Brené Brown, lors de la populaire émission Super Soul Sunday d’Oprah Winfrey, déclarait il y a quelques années : « Je pense que la honte est mortelle, je pense que la honte est destructrice. Et je pense que nous nageons en plein dedans. » Son TED talk « Listening to Shame » a été visionné plus de 18 millions de fois. Elle y explique que la honte est comme une sorte de petit monstre qui se moque de nous et nous fait passer en boucle ces deux refrains dans la tête : « Jamais assez bien » ou « Pour qui te prends-tu ? »

Cette métaphore présente la honte comme un piège à répétition : les expériences récurrentes de honte détruisent notre estime de soi, et une faible estime de soi nous prédispose à éprouver de la honte. Ce cercle vicieux finit par échapper à tout contrôle, entraînant des comportements addictifs et destructeurs. Pour Brown, la honte est une émotion pernicieuse qui ne sert à rien de constructif ; nous devons donc renoncer à l’utiliser et développer une résistance à toutes les formes de honte.

Le désir d’éliminer la honte de notre expérience quotidienne peut paraître sensé, mais cela paralyse notre capacité à agir en personnes douées de moralité. Les émotions morales sont étroitement liées les unes aux autres ; elles n’existent pas de manière fragmentaire. C’est pourquoi, comme l’écrit Krista Thomason, « nous ne pouvons pas nous débarrasser d’une émotion [telle que la honte] sans “défigurer” le reste. »

En outre, l’élimination de la honte favorise surtout une forme de sans-gêne.

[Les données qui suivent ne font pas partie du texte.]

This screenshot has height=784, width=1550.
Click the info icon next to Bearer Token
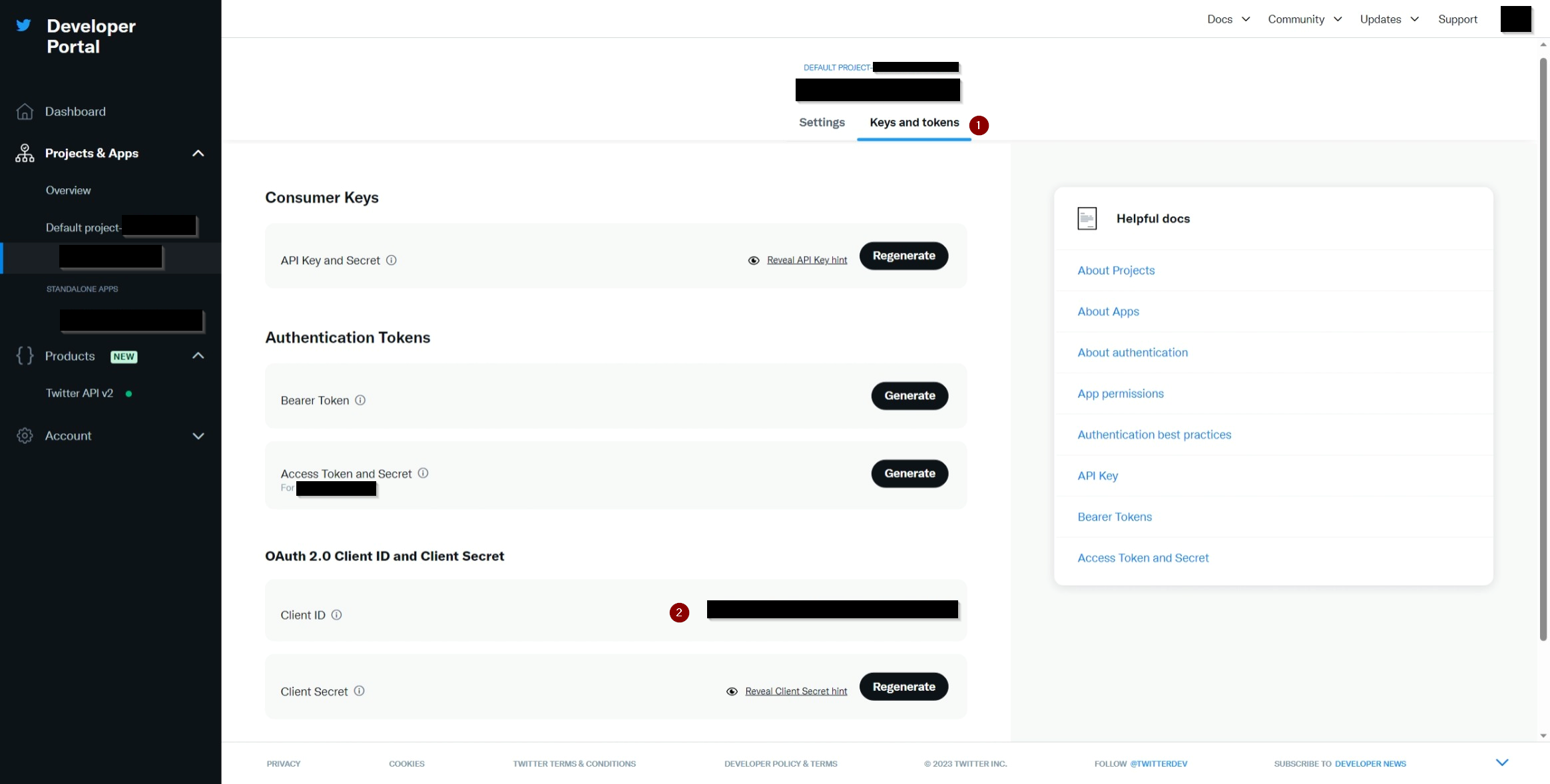click(360, 400)
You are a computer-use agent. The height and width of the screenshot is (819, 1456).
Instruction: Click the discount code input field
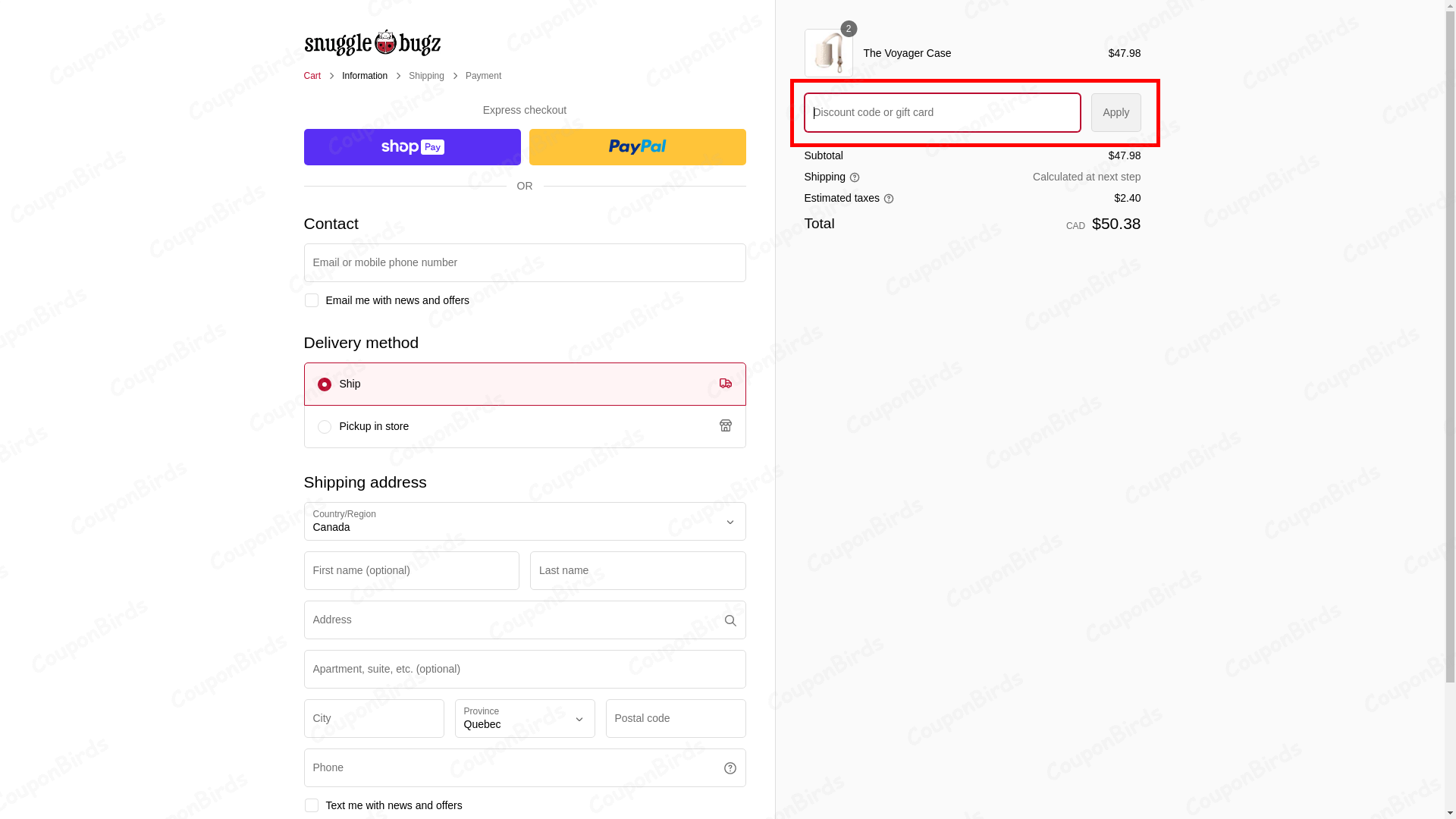942,113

Comme l’écrivait Daniel Henninger en 2017 dans le Wall Street Journal peu après les accusations contre Harvey Weinstein, Charlie Rose et Al Franken, « leurs actes révèlent un effondrement de la retenue. Cet effondrement à son tour suggère une évaporation plus large de la conscience, du sentiment que faire quelque chose est mal.... Aussi, lorsqu’on se demande comment ces hommes peuvent se comporter de manière aussi grossière et monstrueuse, une réponse est qu’ils… n’ont… aucune… honte. »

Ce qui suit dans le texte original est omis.